障害者郵便制度悪用事件で逮捕された4人のうち、3人は検察側のストーリーを認めて保釈されたが、否認した村木さんだけが起訴後も勾留が続いた。その期間は164日間にも及ぶ。検察という組織について、村木厚子さんはこう指摘する。なぜ、こんな建材事件が起きたのか。(新聞うずみ火 矢野宏)

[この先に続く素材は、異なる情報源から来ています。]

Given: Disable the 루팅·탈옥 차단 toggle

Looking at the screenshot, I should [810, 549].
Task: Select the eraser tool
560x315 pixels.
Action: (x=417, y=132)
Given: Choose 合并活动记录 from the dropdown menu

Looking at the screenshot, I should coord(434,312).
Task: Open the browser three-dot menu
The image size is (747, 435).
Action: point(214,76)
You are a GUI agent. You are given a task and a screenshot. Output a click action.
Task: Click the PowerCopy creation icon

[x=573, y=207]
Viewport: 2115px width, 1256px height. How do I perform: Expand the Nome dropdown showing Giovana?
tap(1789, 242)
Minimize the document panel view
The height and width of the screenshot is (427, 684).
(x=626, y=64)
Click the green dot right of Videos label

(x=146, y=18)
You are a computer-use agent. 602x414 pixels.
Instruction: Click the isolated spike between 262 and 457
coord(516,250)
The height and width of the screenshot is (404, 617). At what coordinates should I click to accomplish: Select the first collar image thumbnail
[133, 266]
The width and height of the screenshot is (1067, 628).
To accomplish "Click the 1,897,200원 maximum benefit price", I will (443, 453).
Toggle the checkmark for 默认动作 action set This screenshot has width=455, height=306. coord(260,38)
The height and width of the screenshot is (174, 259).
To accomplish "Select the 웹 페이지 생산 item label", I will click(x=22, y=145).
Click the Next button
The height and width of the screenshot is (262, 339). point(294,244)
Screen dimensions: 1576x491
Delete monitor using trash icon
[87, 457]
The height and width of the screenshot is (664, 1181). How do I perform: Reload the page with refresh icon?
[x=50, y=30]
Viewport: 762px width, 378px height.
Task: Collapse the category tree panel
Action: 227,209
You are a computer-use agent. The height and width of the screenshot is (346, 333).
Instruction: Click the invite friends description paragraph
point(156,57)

「閉鎖的な組織なので、世の中の感覚とズレがある。例えば、『執行猶予がつけば大した罪じゃない』と言われました。そういう感覚が検察全体に蔓延しているのでしょう。しかも体育会系で、『このストーリーで行く』と言われると、やめましょうと言いづらい。国民から『正義の味方』と期待されており、国民の信頼を失いたくないから軌道修正できないのでしょう。裁判が始まると勝つことだけが至上命令となり、真相解明という本来の使命が置き去りになっていると思います」

「組織の病」は検察だけではない。財務省の公文書改ざんについてはどう思うのか。

冤罪事件を振り返る村木さん=2018年12月、MBSラジオ

「役所の仕事の中で記録はとても大事なもの。仕事の土台になるものだし、仕事の検証にも欠かせません。だから、郵便不正事件にも決裁文書が残っているか確認しました。検察と構図が似ており、建前と本音があまりにも乖離しているのではないでしょうか。『忖度はいけない』というのは建前で、本音では『忖度があったと思われる文書があるのはまずいぞ』と思った。お国のために仕事をしているのだからとか、大義のためなら、少しぐらい隠すとか、ごまかすとか許されるのではないかという甘え、驕りが心の中に忍び込んできたのではないでしょうか」

では、どうすればいいのか。村木さんは二つ提言する。

「一つは、建前通りに行動せざるを得ない明確なルールやシステムを作ること。検察の場合、適正な取り調べをしなければいけないとわかっているけれど、早く自白させたいと思えば強引な取り調べが多くなる。それならば、取り調べはすべて録音・録画してしまえば、無理な取り調べをする余地がなくなるのではないでしょうか。二つ目は、研修です。研修を繰り返しやることで、組織がそれを大事にしているということがわかる。それをないがしろにした時には、組織は自分を守ってくれないとわかるわけです」

組織の中で間違ったと思っても引き返せないことも少なくない。村木さんは「杭」を例にとり、「大きな池の中にある1本の杭に立っていたら、いつか池に落ちるのではないかと不安です。でも、2本、3本とあれば安定するだけでなく、動くこともできるわけです」と説明し、こう言い添える。

「日大アメフト部の学生さんも反則を犯すまで、ずっと1本の杭の上に立っていたのでしょう。だけど、自分で会見し謝罪して引き返した。思い切って杭から下りてみたら別の杭があった。自分がこれまでやってきたことは間違いだったことに気づいたのではないでしょうか。杭を何本も用意しておくのは自分を守るためにも大事なことだと思います」

村木さんは15年に退官後、困難を抱える若い女性を支える「若草プロジェクト」や累犯障害者を支える活動を行っている。